Output the data below in full, byte for byte. Nothing may differ.

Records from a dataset
____________________

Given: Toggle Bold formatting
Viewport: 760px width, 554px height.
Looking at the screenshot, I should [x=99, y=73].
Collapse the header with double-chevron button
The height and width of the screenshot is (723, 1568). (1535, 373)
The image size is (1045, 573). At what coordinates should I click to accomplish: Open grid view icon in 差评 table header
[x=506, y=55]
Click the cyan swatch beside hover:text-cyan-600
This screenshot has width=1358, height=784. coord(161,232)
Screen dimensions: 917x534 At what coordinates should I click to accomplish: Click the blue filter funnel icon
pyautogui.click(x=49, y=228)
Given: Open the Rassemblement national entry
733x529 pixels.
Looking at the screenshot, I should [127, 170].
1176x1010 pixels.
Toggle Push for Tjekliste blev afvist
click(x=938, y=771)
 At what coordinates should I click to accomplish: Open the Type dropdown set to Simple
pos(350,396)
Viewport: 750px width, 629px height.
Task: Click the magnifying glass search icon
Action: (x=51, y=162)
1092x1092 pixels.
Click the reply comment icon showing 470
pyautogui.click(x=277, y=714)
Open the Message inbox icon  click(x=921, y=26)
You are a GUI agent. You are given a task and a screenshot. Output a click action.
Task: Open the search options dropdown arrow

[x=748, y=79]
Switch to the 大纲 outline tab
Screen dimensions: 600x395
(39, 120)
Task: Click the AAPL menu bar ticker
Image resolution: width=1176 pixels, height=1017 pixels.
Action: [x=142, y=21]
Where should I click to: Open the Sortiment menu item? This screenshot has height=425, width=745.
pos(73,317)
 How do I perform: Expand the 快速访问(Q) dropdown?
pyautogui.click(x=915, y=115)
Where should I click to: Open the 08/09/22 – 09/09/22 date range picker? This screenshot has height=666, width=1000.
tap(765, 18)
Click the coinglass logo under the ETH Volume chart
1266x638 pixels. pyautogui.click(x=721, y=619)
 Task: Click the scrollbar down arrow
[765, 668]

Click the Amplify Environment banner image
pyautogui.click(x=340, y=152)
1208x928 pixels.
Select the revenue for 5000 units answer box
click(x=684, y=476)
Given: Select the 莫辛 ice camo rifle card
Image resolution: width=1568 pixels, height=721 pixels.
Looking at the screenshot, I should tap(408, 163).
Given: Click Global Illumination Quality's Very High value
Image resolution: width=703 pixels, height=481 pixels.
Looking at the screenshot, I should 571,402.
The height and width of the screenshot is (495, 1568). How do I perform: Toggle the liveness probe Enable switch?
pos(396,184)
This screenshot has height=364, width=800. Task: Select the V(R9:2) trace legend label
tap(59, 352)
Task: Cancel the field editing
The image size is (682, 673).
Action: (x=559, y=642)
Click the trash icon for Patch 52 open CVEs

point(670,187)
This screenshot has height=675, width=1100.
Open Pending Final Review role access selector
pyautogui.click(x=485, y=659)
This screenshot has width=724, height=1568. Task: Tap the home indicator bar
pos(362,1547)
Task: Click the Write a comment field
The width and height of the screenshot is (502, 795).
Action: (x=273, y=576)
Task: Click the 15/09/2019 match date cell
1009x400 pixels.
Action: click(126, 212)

____________________

◆ **Written answer**:
Given: Toggle Bold formatting
Viewport: 760px width, 554px height.
Looking at the screenshot, I should [x=99, y=73].
Collapse the header with double-chevron button
The height and width of the screenshot is (723, 1568). (1535, 373)
The image size is (1045, 573). At what coordinates should I click to accomplish: Open grid view icon in 差评 table header
[x=506, y=55]
Click the cyan swatch beside hover:text-cyan-600
This screenshot has width=1358, height=784. coord(161,232)
Screen dimensions: 917x534 At what coordinates should I click to accomplish: Click the blue filter funnel icon
pyautogui.click(x=49, y=228)
Given: Open the Rassemblement national entry
733x529 pixels.
Looking at the screenshot, I should [127, 170].
1176x1010 pixels.
Toggle Push for Tjekliste blev afvist
click(x=938, y=771)
 At what coordinates should I click to accomplish: Open the Type dropdown set to Simple
pos(350,396)
Viewport: 750px width, 629px height.
Task: Click the magnifying glass search icon
Action: (x=51, y=162)
1092x1092 pixels.
Click the reply comment icon showing 470
pyautogui.click(x=277, y=714)
Open the Message inbox icon  click(x=921, y=26)
You are a GUI agent. You are given a task and a screenshot. Output a click action.
Task: Open the search options dropdown arrow

[x=748, y=79]
Switch to the 大纲 outline tab
Screen dimensions: 600x395
(39, 120)
Task: Click the AAPL menu bar ticker
Image resolution: width=1176 pixels, height=1017 pixels.
Action: [x=142, y=21]
Where should I click to: Open the Sortiment menu item? This screenshot has height=425, width=745.
pos(73,317)
 How do I perform: Expand the 快速访问(Q) dropdown?
pyautogui.click(x=915, y=115)
Where should I click to: Open the 08/09/22 – 09/09/22 date range picker? This screenshot has height=666, width=1000.
tap(765, 18)
Click the coinglass logo under the ETH Volume chart
1266x638 pixels. pyautogui.click(x=721, y=619)
 Task: Click the scrollbar down arrow
[765, 668]

Click the Amplify Environment banner image
pyautogui.click(x=340, y=152)
1208x928 pixels.
Select the revenue for 5000 units answer box
click(x=684, y=476)
Given: Select the 莫辛 ice camo rifle card
Image resolution: width=1568 pixels, height=721 pixels.
Looking at the screenshot, I should tap(408, 163).
Given: Click Global Illumination Quality's Very High value
Image resolution: width=703 pixels, height=481 pixels.
Looking at the screenshot, I should 571,402.
The height and width of the screenshot is (495, 1568). How do I perform: Toggle the liveness probe Enable switch?
pos(396,184)
This screenshot has height=364, width=800. Task: Select the V(R9:2) trace legend label
tap(59, 352)
Task: Cancel the field editing
The image size is (682, 673).
Action: (x=559, y=642)
Click the trash icon for Patch 52 open CVEs

point(670,187)
This screenshot has height=675, width=1100.
Open Pending Final Review role access selector
pyautogui.click(x=485, y=659)
This screenshot has width=724, height=1568. Task: Tap the home indicator bar
pos(362,1547)
Task: Click the Write a comment field
The width and height of the screenshot is (502, 795).
Action: (x=273, y=576)
Task: Click the 15/09/2019 match date cell
1009x400 pixels.
Action: click(126, 212)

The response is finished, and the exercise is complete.